The rules are simple. Sit down on the couch with copious amounts of your drink of choice and turn to HGTV as House Hunters begins. Drink responsibly and I’m not liable for anything There, I said it. Here’s what you do:

Take a drink whenever you hear the House Hunters doorbell. Take two drinks if it rings in a House Hunters commercial that is running during the House Hunters show.

Take a drink if Suzanne Whang is shown walking along a hedge or through a park that is clearly a thousand miles away from where the featured homes.

Take a drink if the buyers are white and have more than three kids, someone is pregnant or there are two men or two women who buying a home together without any explanation of their relationship. Take two drinks if the buyer is gay and pregnant.

Take a drink whenever someone acts as though they don’t want to buy a home because of the paint color or light fixtures currently in the home.

Take a drink whenever someone makes a comment about a closet being big enough for her clothes and then wonders aloud, “Where will you put YOUR clothes?”

Take a drink whenever someone asks about how many bathrooms are in the home and then acts shocked as though they’ve never been told anything about the house before seeing it.

Take a drink whenever the Realtor puts a positive spin on a serious home flaw like no running water. “No need to worry about plumbing repair!”

Take a drink whenever the three homes shown have a price difference of over $100,000.

Take a drink if you guess the house the person buys before the big “reveal” at the end.

Take a drink when the buyers have basically gutted the house and rebuilt it from the inside out six months after moving in.
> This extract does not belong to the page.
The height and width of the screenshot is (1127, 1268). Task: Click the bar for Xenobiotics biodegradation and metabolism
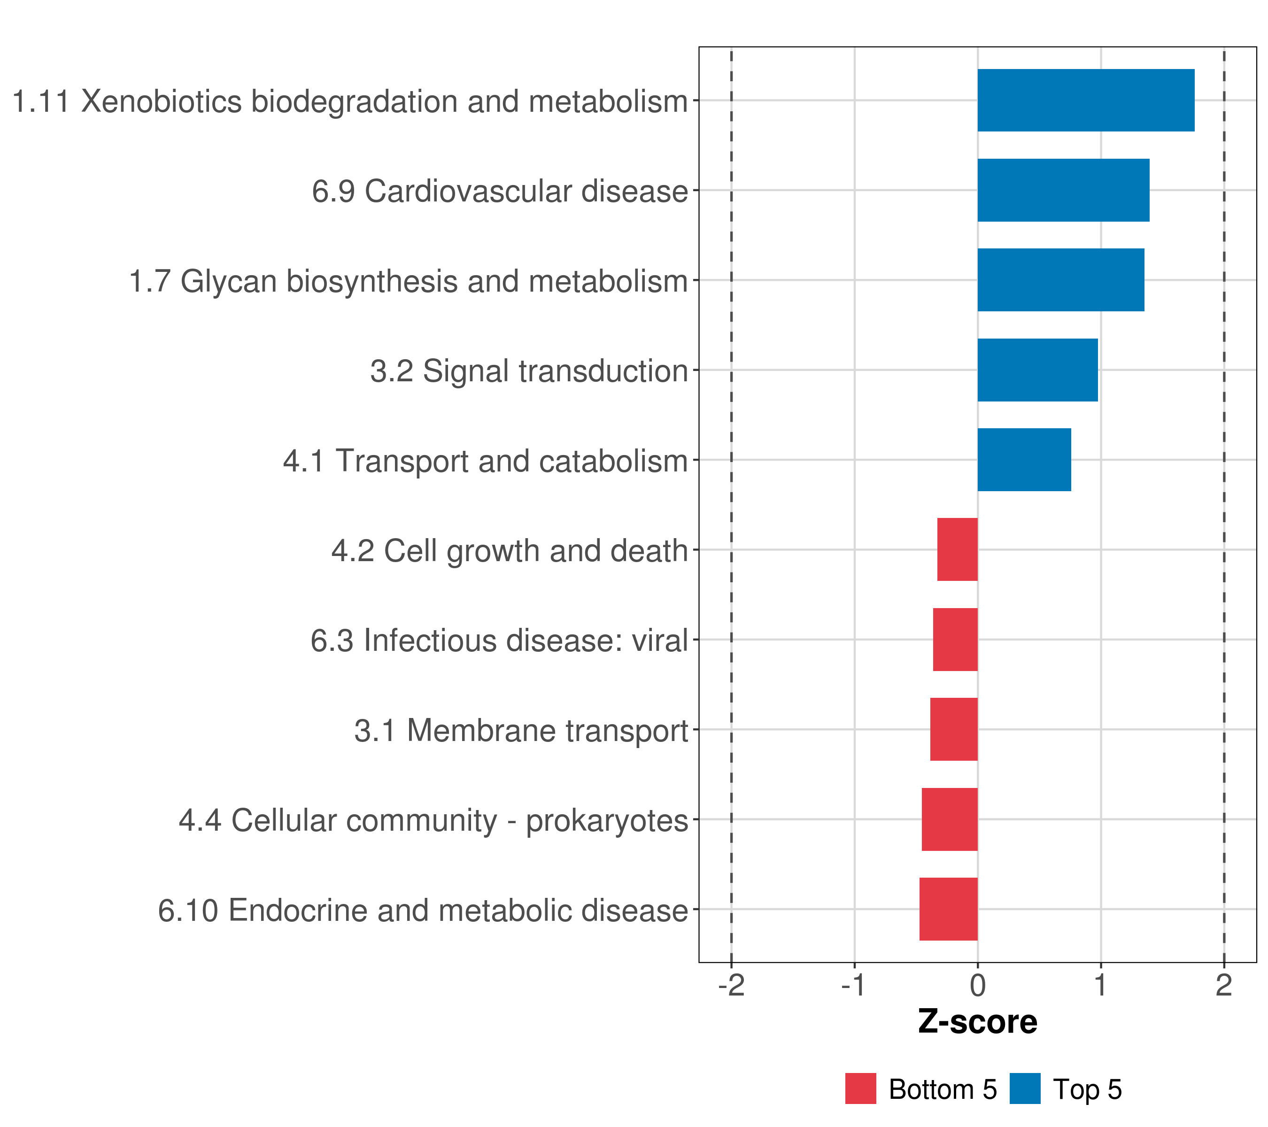point(1086,100)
Take a drink when the closing scene begins with a close up of someone cutting up food and then zooms out to see the happy couple in their new kitchen.

Take a drink whenever there’s a new baby in the family. Take two drinks when the couple with the new baby is gay.

By the end of the 30 minute show you should be thoroughly enjoying the house hunting process, puking your guts out, or looking for a new home yourself.

Like most television drinking game, this one has several versions. While writing this post I stumbled across another House Hunters drinking game, this one was written about a year ago by SpaceGirl. I don’t know anything about her, but she seems to have a pretty stylin blog and a lot of cool interests. I have neither. I thoroughly suggest combining the rules of both games if you want to go blind and die of liver damage within the week.

And, remember: this is just a television show. You should never, ever, under any circumstances look for or buy a home yourself while under the influence of alcohol.